Oh, figures. I’ll go back to diesel country now lol


----------



## landrystephane92 (Jan 3, 2012)

usually 420 is the cat going bad or exhaust leak between both O2 sensors.


----------



## Hunterderjunge (Oct 11, 2021)

Abe2677 said:


> Hey all, I've got this P0420 code I've had for about a week now. It just started to get warm here and the code tripped.
> 
> There is no issues physically from what I can tell. No bad smell, smoke, etc. Nor is there a difference in my MPG. Since that time it's gone down SLIGHTLY but I've been using A/C and drive more city now. I've checked the majority of old threads here but most are from the catalytic recall period. My car has already gotten that replaced by GM.
> 
> ...


It's gonna be the cat if there are no other codes. You've got 2 options in my eyes. 

1. New OEM catalytic converter. 

2. O2 sensor bung extender. This goes on your downstream o2 sensor and sort of 'tricks' it. It's not foolproof but so far mine has kept my p0420 code away for 4 months now. 









O2 Bung Extender


This is an O2 bung extender that can help with fitment in the downpipe tunnel. It is made from Stainless steel, has straight and a 90 degree bend so you have two options for the best fitment. The 90 degree extender angle is adjustable so it can fit in any position. Not for use on primary O2 sensor.




zzperformance.com


----------



## Blasirl (Mar 31, 2015)

Abe2677 said:


> Hey all, I've got this P0420 code I've had for about a week now. It just started to get warm here and the code tripped.
> 
> There is no issues physically from what I can tell. No bad smell, smoke, etc. Nor is there a difference in my MPG. Since that time it's gone down SLIGHTLY but I've been using A/C and drive more city now. I've checked the majority of old threads here but most are from the catalytic recall period. My car has already gotten that replaced by GM.
> 
> ...


A code *P0420* may mean that one or more of the following has happened:

Leaded fuel was used where unleaded was called for (unlikely)
A damaged or failed oxygen / O2 sensor
Downstream oxygen sensor (HO2S) wiring damaged or connected improperly
The engine coolant temperature sensor is not working properly
Damaged or leaking exhaust manifold / catalytic converter / muffler / exhaust pipe
Failed or underperforming catalytic converter (likely)
Retarded spark timing
The oxygen sensors in front and behind the converter are reporting too similar of readings
Leaking fuel injector or high fuel pressure
Cylinder misfire
Oil contamination
Read more at: P0420 Catalyst System Efficiency Below Threshold

Brian V. said:
A catalytic converter has a lifespan of 10 years at which time they tend to
Clog and the precious metals react with an adverse chemistry ..
A good 1 will appear to be charcoal white . a bad 1 will appear dark black ..

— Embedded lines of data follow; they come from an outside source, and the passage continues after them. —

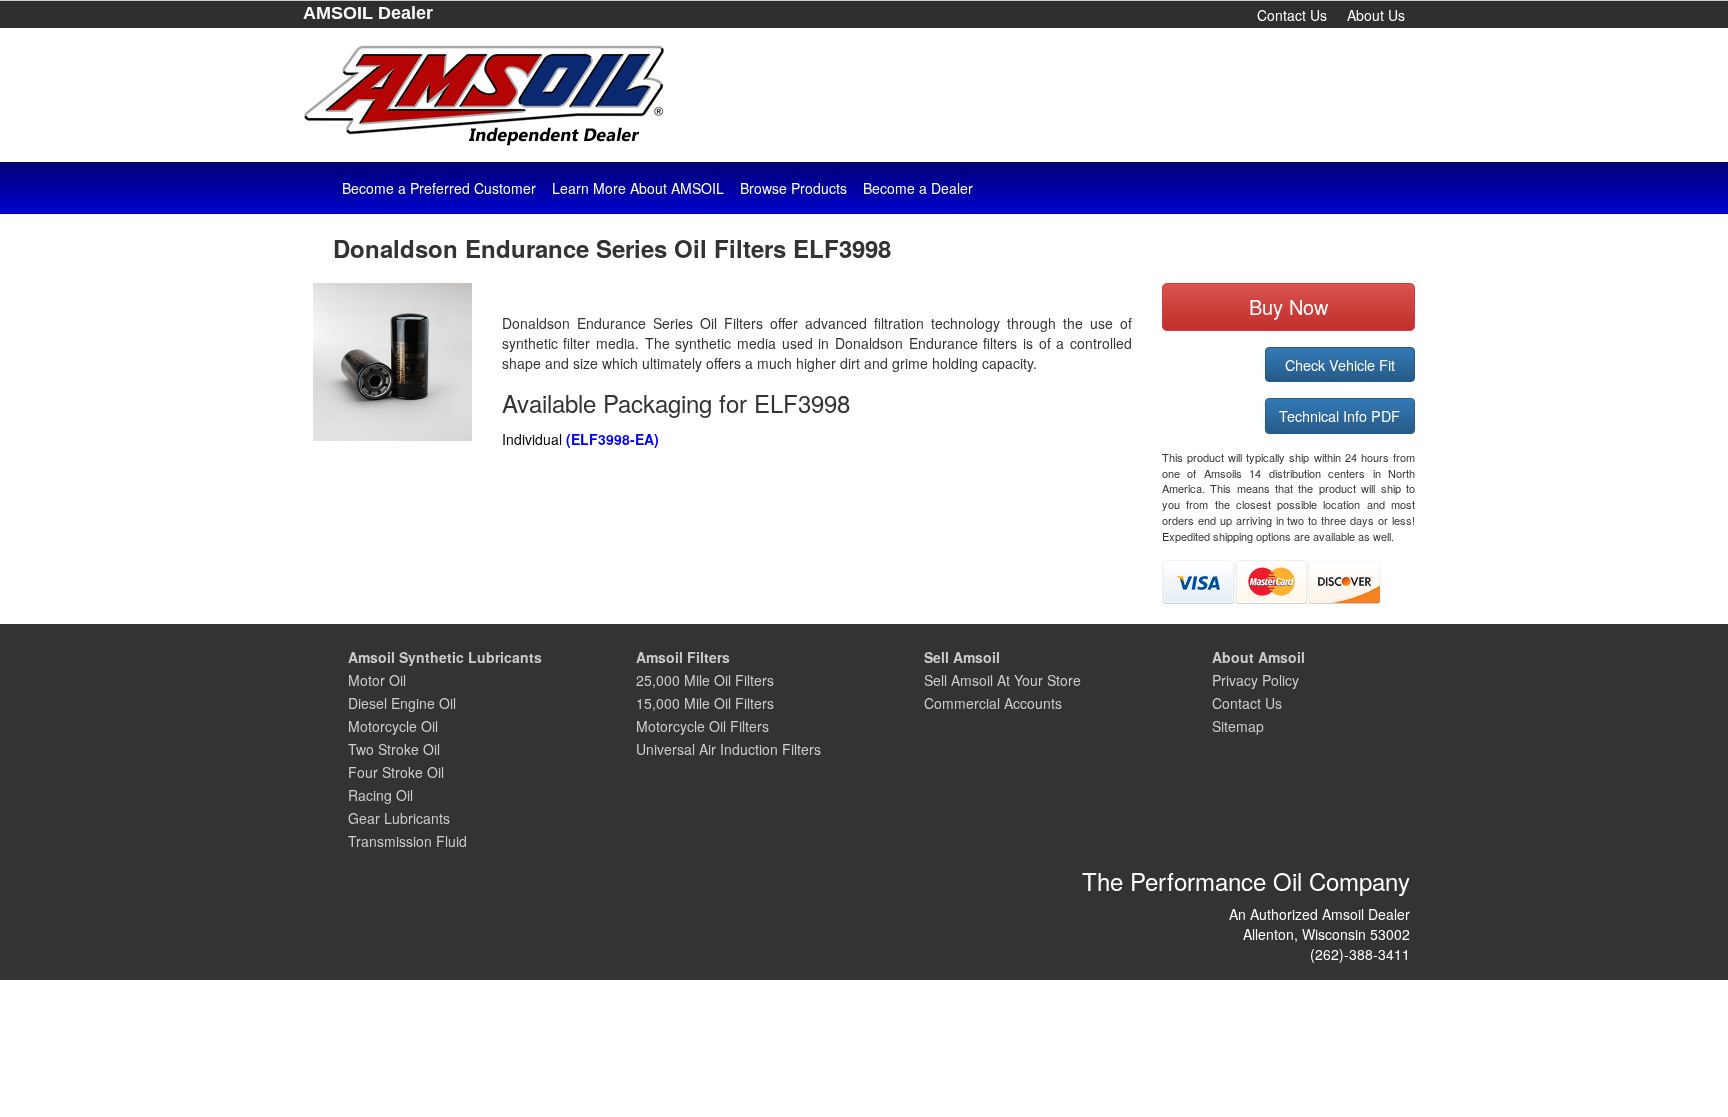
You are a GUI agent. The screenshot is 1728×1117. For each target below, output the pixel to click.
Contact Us (1292, 15)
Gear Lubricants (399, 818)
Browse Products (793, 188)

Chemical make up of the metals exposed to the extreme heat generated over long periods of time contributes to the degeneration of these metals .. and if there is an excessive amount of rich burning cycles produced for the cat to eliminate from the exhaust streams this may have a possible affect on the longevity of said catylitic converter ..






The Misleading Nature of the PO42O or PO430 Code







www.discountconverter.com


----------



## rwagoner (Aug 15, 2020)

I can't prove anything, but I think the excess oil from the PCV system before it was repaired is what killed the cats on my 2012. BOTH were bad and the one right off the engine was broken apart.


----------